DOI: 10.1615/HeatTransRes.2017019654
pages 1637-1649

THERMODYNAMIC OPTIMIZATION OF COUPLED HEAT WORK CONVERSION AND HEAT TRANSFER ENERGY SYSTEMS BY APPLYING INVERSE PROBLEM AND VARIATION METHOD

Yin Zhang
School of Architecture and Environment, Sichuan University, Chengdu 610065, China
Yinping Zhang
Department of Building Science, Tsinghua University, Beijing 100084, China; Beijing Key Laboratory of Indoor Air Quality Evaluation and Control, Beijing 100084, China
Xin Wang
Department of Building Science, Tsinghua University, Beijing 100084, China

RÉSUMÉ

Heat engines, heat pumps, and other various thermodynamic systems, containing coupled heat work conversion and heat transfer processes, are widely used in engineering fields.

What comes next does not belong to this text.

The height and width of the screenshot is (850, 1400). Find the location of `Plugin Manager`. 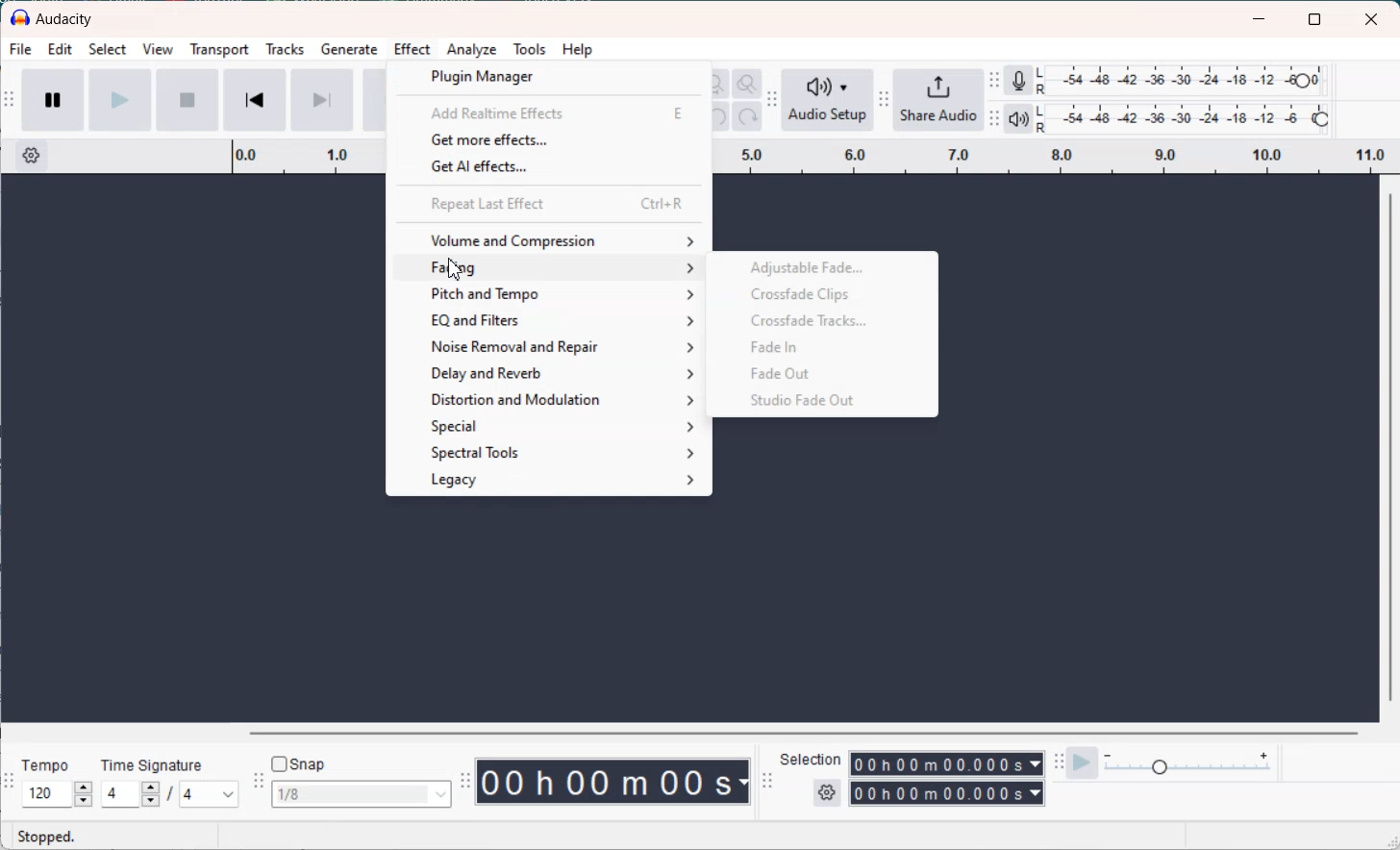

Plugin Manager is located at coordinates (549, 77).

Improving the thermal performance of such energy systems through thermodynamic optimization is of high significance in energy saving. In this paper, in order to investigate the interactive influence mechanism between heat work conversion and heat transfer processes in coupled thermodynamic systems, the simplified models of irreversible heat engine and heat pump cycles, respectively, are constructed. Moreover, the mathematical relationships between the heat work conversion entropy generation (Sg), heat exchange areas distribution ((UA)h, (UA)c), and the coefficient of performance (COP) are established. Aimed at maximizing COP of the heat engine and heat pump, the optimal heat exchange area distributions are determined by applying an inverse problem and variation method. The preliminary results show that COP always decreases with increasing heat work conversion entropy generations (Sg) and the optimal UA ratio of the two heat exchangers is the function of entropy generations (Sg) for both heat engine and heat pump. It also indicates that in ideal cycles with no heat work conversion irreversibility (Sg = 0), the heat exchange areas (UA) should be distributed equally. Otherwise, for practical irreversible cycles (Sg > 0), it should give priority to the enhancement of the heat transfer process in the condenser if the total heat exchange areas are limited. This work can offer guidance for the optimization design of practical coupled heat work conversion and heat transfer systems.